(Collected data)
══════════

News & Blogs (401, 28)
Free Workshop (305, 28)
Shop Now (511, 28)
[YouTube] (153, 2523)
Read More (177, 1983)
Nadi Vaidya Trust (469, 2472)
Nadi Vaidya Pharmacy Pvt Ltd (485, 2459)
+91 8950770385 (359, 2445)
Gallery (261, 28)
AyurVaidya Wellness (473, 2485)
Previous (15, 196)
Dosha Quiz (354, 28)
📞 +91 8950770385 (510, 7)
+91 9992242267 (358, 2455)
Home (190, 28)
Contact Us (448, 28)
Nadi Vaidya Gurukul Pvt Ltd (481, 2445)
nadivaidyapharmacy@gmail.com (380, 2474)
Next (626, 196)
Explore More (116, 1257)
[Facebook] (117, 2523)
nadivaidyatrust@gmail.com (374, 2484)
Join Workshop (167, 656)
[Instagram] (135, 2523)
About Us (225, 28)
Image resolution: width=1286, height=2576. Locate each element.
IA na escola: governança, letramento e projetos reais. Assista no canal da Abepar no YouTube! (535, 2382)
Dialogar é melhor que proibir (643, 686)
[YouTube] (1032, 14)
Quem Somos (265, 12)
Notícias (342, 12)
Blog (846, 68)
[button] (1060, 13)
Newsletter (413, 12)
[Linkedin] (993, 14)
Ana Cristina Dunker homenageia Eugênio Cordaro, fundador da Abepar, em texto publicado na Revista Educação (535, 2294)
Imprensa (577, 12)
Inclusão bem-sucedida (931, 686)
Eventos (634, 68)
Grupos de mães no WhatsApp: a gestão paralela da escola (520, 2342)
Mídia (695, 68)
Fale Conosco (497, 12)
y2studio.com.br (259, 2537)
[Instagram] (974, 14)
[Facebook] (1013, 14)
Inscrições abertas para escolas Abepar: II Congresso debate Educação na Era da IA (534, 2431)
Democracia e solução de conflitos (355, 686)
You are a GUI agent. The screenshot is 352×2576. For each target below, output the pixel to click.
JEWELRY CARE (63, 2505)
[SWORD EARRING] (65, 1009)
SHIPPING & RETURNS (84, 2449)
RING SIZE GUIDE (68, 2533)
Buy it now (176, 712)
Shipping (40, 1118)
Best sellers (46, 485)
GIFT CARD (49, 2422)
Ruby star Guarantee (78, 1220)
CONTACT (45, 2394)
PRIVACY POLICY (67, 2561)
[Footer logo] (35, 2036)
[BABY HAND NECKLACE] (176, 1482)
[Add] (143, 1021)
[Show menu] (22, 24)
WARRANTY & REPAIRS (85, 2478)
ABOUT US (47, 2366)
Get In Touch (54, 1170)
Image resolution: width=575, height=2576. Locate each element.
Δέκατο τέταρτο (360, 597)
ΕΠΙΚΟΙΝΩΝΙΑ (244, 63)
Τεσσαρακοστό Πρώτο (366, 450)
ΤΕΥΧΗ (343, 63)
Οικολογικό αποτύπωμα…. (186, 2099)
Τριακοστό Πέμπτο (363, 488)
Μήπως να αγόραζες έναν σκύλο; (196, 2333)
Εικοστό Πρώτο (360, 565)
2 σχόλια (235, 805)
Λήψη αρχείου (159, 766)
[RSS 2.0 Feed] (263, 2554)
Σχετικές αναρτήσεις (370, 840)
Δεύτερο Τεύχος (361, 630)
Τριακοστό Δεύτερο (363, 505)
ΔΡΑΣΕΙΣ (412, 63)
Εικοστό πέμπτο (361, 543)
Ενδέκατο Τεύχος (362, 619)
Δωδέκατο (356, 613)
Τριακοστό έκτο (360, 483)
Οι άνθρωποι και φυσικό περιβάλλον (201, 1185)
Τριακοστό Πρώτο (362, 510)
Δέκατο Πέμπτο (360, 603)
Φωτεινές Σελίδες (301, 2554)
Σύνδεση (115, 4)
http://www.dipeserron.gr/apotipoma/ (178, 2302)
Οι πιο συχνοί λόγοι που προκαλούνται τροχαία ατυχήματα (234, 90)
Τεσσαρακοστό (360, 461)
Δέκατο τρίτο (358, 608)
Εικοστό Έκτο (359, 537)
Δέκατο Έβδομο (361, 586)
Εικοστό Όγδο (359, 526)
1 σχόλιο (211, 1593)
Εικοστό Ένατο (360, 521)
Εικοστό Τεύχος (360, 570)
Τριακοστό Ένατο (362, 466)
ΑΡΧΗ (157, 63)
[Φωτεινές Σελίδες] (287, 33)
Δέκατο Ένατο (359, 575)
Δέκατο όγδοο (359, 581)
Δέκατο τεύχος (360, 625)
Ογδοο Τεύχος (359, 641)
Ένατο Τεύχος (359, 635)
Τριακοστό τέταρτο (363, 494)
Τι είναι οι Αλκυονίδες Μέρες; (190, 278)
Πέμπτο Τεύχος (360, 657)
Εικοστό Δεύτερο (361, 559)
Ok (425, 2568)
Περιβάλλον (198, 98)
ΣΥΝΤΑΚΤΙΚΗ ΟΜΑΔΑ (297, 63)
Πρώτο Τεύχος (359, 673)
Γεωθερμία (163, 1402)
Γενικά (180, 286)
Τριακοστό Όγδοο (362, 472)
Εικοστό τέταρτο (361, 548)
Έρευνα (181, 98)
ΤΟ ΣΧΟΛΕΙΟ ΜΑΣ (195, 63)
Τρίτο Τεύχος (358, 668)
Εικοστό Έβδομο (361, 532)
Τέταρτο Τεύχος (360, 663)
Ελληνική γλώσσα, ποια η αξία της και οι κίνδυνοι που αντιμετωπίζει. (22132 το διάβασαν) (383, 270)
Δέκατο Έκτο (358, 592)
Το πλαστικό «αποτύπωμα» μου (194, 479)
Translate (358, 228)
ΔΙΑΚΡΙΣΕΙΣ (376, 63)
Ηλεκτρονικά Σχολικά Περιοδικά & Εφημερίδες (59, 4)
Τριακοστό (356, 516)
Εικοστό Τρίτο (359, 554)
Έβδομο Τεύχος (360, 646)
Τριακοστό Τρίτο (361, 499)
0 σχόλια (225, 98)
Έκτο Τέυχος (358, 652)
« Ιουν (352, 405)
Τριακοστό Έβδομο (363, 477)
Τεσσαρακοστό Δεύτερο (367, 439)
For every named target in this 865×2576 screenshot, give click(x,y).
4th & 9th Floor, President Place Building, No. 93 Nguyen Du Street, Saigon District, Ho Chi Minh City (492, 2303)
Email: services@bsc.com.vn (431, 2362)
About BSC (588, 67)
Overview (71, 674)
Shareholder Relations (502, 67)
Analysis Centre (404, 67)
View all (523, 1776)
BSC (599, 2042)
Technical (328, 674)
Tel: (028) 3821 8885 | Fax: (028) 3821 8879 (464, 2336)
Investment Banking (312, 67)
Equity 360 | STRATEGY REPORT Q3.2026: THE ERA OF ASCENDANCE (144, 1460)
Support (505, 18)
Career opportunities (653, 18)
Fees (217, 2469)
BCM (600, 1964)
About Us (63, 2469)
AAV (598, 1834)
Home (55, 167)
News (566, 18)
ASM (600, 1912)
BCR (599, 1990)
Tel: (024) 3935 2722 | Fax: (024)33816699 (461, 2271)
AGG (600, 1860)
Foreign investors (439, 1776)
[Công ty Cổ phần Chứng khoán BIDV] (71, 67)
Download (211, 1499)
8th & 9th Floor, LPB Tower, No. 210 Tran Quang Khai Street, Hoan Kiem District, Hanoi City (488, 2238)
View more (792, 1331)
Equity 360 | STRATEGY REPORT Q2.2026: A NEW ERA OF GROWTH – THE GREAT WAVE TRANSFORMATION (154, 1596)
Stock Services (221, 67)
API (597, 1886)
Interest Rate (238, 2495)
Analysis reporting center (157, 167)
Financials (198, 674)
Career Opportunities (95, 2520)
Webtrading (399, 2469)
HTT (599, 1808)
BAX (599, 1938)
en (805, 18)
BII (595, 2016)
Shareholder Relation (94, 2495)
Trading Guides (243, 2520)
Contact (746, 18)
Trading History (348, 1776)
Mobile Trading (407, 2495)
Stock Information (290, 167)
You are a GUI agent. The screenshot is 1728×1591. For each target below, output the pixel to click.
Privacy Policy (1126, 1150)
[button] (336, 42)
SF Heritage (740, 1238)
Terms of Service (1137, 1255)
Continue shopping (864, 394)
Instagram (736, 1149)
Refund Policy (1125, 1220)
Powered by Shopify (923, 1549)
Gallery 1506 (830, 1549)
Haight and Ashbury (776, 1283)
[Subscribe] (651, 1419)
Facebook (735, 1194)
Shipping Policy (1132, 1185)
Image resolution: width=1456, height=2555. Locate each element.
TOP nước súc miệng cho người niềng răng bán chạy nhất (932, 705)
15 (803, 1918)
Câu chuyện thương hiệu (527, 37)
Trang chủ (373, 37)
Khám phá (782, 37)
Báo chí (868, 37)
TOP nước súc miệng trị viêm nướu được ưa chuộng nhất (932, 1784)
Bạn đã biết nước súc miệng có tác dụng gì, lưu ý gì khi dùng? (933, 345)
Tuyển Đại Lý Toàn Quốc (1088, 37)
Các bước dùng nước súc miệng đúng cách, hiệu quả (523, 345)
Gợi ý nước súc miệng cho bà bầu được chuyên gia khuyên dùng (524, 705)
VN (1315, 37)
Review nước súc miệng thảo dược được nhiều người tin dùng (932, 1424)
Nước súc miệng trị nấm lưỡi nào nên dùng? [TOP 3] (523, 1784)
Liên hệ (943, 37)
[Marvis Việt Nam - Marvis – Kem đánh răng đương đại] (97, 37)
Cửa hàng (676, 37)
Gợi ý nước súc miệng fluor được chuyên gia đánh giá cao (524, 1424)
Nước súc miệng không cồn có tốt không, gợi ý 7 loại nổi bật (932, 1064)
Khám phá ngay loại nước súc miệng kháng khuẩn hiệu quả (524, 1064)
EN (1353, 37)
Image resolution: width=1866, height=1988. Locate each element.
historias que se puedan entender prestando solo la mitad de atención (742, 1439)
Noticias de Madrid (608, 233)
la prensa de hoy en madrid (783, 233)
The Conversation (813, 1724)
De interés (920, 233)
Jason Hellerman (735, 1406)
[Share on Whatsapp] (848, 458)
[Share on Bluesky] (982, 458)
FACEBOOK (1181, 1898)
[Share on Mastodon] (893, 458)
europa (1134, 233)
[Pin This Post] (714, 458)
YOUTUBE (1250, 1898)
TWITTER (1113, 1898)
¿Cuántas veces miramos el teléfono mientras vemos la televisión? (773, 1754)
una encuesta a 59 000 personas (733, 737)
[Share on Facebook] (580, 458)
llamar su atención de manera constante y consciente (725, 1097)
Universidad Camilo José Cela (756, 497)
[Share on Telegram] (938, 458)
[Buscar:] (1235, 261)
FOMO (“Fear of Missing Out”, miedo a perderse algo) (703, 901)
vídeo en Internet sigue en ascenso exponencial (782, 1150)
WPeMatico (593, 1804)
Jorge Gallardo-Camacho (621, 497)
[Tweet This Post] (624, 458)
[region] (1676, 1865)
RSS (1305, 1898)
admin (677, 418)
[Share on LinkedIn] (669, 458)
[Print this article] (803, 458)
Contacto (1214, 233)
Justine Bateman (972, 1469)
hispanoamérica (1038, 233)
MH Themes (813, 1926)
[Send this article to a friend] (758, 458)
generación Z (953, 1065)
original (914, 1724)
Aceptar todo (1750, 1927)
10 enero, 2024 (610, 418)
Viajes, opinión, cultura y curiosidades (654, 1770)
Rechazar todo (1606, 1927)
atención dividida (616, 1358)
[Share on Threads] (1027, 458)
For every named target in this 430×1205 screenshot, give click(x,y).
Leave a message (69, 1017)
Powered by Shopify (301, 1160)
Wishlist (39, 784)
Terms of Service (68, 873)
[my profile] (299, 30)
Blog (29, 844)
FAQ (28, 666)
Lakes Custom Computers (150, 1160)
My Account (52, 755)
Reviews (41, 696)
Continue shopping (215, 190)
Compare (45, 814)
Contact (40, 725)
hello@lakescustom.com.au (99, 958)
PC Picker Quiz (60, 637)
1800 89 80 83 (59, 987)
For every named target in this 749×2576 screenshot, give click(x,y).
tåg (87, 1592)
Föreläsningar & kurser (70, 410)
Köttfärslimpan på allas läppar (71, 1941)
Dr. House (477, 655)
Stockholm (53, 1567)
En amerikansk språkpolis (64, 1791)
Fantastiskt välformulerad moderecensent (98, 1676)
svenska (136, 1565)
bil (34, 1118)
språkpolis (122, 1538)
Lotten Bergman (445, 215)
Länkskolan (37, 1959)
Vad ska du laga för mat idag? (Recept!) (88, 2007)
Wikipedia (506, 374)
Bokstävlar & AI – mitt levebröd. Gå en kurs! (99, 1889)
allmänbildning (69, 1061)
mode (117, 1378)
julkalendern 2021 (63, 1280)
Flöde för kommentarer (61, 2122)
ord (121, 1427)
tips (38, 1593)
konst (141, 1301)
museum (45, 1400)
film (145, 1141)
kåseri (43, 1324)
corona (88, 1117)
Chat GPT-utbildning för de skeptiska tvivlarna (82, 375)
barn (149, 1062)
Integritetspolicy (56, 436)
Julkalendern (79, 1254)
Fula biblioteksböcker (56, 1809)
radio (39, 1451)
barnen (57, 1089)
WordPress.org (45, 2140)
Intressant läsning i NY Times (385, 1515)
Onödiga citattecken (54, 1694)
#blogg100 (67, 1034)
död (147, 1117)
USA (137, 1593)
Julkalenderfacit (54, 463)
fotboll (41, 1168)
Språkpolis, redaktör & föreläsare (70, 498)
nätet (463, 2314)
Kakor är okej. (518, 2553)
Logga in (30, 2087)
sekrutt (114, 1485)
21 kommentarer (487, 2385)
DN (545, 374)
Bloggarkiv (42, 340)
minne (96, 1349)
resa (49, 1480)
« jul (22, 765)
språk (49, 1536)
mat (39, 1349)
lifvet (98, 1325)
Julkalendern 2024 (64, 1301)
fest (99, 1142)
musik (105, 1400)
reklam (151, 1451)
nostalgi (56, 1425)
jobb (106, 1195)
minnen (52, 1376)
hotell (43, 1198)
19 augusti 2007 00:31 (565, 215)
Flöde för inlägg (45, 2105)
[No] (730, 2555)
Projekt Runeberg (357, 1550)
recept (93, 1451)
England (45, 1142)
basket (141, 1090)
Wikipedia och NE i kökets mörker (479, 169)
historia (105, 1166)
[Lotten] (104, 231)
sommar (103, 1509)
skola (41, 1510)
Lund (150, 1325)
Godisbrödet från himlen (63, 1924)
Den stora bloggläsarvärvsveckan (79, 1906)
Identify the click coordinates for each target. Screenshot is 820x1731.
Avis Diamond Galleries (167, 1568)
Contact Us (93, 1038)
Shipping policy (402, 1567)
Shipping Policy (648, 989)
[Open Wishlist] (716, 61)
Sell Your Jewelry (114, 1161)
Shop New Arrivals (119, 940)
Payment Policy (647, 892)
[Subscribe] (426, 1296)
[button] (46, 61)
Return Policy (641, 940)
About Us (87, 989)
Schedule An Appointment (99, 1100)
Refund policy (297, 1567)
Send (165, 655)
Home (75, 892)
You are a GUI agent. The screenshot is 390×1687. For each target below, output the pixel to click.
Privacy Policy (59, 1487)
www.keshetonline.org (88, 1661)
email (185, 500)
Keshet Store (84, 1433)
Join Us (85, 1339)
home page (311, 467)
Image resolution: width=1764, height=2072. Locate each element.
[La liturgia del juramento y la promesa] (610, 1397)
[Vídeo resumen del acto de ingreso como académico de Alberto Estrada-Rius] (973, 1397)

══════════

(GOAL OF THE EXERCISE) Say, as a number only, how many lines of the data contain "Τεσσαρακοστό".

(RESPONSE AREA) 3